Records in a dataset:
--*--

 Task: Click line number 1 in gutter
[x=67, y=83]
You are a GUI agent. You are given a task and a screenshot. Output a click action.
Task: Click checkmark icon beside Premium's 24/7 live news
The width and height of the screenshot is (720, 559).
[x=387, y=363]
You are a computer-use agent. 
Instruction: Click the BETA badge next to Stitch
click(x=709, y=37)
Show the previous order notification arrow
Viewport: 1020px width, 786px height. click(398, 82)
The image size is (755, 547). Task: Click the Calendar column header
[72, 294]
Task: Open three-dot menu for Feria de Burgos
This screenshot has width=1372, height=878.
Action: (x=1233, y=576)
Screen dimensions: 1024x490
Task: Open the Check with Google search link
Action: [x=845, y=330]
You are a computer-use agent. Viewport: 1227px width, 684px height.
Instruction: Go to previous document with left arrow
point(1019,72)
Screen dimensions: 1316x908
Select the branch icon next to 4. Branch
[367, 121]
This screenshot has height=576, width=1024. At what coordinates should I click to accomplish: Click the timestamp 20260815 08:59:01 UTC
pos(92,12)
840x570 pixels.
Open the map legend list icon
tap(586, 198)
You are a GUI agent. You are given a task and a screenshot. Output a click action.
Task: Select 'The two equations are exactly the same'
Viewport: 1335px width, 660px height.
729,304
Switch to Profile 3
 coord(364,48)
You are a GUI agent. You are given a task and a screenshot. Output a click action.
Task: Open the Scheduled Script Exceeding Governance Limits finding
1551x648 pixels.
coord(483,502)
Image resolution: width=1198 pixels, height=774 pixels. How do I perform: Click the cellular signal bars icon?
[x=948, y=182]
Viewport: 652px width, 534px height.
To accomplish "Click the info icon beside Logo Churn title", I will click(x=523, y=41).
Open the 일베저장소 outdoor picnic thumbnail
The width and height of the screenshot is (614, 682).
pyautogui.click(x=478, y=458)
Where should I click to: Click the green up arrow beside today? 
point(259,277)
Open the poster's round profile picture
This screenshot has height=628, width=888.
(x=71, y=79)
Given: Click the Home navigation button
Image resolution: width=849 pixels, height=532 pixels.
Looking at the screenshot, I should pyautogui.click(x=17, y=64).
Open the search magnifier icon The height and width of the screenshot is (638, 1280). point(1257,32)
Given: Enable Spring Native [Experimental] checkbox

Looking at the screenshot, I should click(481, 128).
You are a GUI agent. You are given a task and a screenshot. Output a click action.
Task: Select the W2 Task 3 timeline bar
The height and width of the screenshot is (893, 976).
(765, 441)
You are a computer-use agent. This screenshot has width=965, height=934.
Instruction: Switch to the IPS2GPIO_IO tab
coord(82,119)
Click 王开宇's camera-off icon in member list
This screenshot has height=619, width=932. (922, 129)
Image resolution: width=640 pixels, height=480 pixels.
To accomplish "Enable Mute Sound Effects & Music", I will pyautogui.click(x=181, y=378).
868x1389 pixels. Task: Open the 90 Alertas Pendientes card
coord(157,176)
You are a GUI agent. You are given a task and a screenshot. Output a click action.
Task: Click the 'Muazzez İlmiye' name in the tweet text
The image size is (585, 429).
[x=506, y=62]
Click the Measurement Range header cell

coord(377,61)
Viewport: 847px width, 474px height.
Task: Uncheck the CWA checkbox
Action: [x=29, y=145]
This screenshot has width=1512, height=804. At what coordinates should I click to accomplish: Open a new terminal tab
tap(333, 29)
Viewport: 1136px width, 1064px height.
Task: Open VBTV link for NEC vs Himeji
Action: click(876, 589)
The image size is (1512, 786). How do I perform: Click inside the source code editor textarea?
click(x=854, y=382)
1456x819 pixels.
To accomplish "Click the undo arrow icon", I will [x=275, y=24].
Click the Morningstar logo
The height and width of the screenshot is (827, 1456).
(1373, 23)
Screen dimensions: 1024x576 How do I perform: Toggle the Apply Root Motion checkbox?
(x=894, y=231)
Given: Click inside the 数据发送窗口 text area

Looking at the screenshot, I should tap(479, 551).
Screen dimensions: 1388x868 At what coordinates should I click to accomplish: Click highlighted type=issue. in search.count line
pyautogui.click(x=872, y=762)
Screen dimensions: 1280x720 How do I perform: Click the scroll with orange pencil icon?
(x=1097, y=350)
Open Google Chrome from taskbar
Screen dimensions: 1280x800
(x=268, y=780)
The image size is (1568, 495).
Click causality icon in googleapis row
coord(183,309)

--*--

What the exercise asks. Rewrite the data above with "GUI agent" changed to "interface agent" everywhere it occurs, keeping all other text as it is.

Task result.
 Task: Click line number 1 in gutter
[x=67, y=83]
You are a interface agent. You are given a task and a screenshot. Output a click action.
Task: Click checkmark icon beside Premium's 24/7 live news
The width and height of the screenshot is (720, 559).
[x=387, y=363]
You are a computer-use agent. 
Instruction: Click the BETA badge next to Stitch
click(x=709, y=37)
Show the previous order notification arrow
Viewport: 1020px width, 786px height. click(398, 82)
The image size is (755, 547). Task: Click the Calendar column header
[72, 294]
Task: Open three-dot menu for Feria de Burgos
This screenshot has width=1372, height=878.
Action: (x=1233, y=576)
Screen dimensions: 1024x490
Task: Open the Check with Google search link
Action: [x=845, y=330]
You are a computer-use agent. Viewport: 1227px width, 684px height.
Instruction: Go to previous document with left arrow
point(1019,72)
Screen dimensions: 1316x908
Select the branch icon next to 4. Branch
[367, 121]
This screenshot has height=576, width=1024. At what coordinates should I click to accomplish: Click the timestamp 20260815 08:59:01 UTC
pos(92,12)
840x570 pixels.
Open the map legend list icon
tap(586, 198)
You are a interface agent. You are given a task and a screenshot. Output a click action.
Task: Select 'The two equations are exactly the same'
Viewport: 1335px width, 660px height.
729,304
Switch to Profile 3
 coord(364,48)
You are a interface agent. You are given a task and a screenshot. Output a click action.
Task: Open the Scheduled Script Exceeding Governance Limits finding
1551x648 pixels.
coord(483,502)
Image resolution: width=1198 pixels, height=774 pixels. How do I perform: Click the cellular signal bars icon?
[x=948, y=182]
Viewport: 652px width, 534px height.
To accomplish "Click the info icon beside Logo Churn title", I will click(x=523, y=41).
Open the 일베저장소 outdoor picnic thumbnail
The width and height of the screenshot is (614, 682).
pyautogui.click(x=478, y=458)
Where should I click to: Click the green up arrow beside today? 
point(259,277)
Open the poster's round profile picture
This screenshot has height=628, width=888.
(x=71, y=79)
Given: Click the Home navigation button
Image resolution: width=849 pixels, height=532 pixels.
Looking at the screenshot, I should pyautogui.click(x=17, y=64).
Open the search magnifier icon The height and width of the screenshot is (638, 1280). point(1257,32)
Given: Enable Spring Native [Experimental] checkbox

Looking at the screenshot, I should click(481, 128).
You are a interface agent. You are given a task and a screenshot. Output a click action.
Task: Select the W2 Task 3 timeline bar
The height and width of the screenshot is (893, 976).
(765, 441)
You are a computer-use agent. This screenshot has width=965, height=934.
Instruction: Switch to the IPS2GPIO_IO tab
coord(82,119)
Click 王开宇's camera-off icon in member list
This screenshot has height=619, width=932. (922, 129)
Image resolution: width=640 pixels, height=480 pixels.
To accomplish "Enable Mute Sound Effects & Music", I will pyautogui.click(x=181, y=378).
868x1389 pixels. Task: Open the 90 Alertas Pendientes card
coord(157,176)
You are a interface agent. You are given a task and a screenshot. Output a click action.
Task: Click the 'Muazzez İlmiye' name in the tweet text
The image size is (585, 429).
[x=506, y=62]
Click the Measurement Range header cell

coord(377,61)
Viewport: 847px width, 474px height.
Task: Uncheck the CWA checkbox
Action: [x=29, y=145]
This screenshot has width=1512, height=804. At what coordinates should I click to accomplish: Open a new terminal tab
tap(333, 29)
Viewport: 1136px width, 1064px height.
Task: Open VBTV link for NEC vs Himeji
Action: click(876, 589)
The image size is (1512, 786). How do I perform: Click inside the source code editor textarea?
click(x=854, y=382)
1456x819 pixels.
To accomplish "Click the undo arrow icon", I will [x=275, y=24].
Click the Morningstar logo
The height and width of the screenshot is (827, 1456).
(1373, 23)
Screen dimensions: 1024x576 How do I perform: Toggle the Apply Root Motion checkbox?
(x=894, y=231)
Given: Click inside the 数据发送窗口 text area

Looking at the screenshot, I should tap(479, 551).
Screen dimensions: 1388x868 At what coordinates should I click to accomplish: Click highlighted type=issue. in search.count line
pyautogui.click(x=872, y=762)
Screen dimensions: 1280x720 How do I perform: Click the scroll with orange pencil icon?
(x=1097, y=350)
Open Google Chrome from taskbar
Screen dimensions: 1280x800
(x=268, y=780)
The image size is (1568, 495).
Click causality icon in googleapis row
coord(183,309)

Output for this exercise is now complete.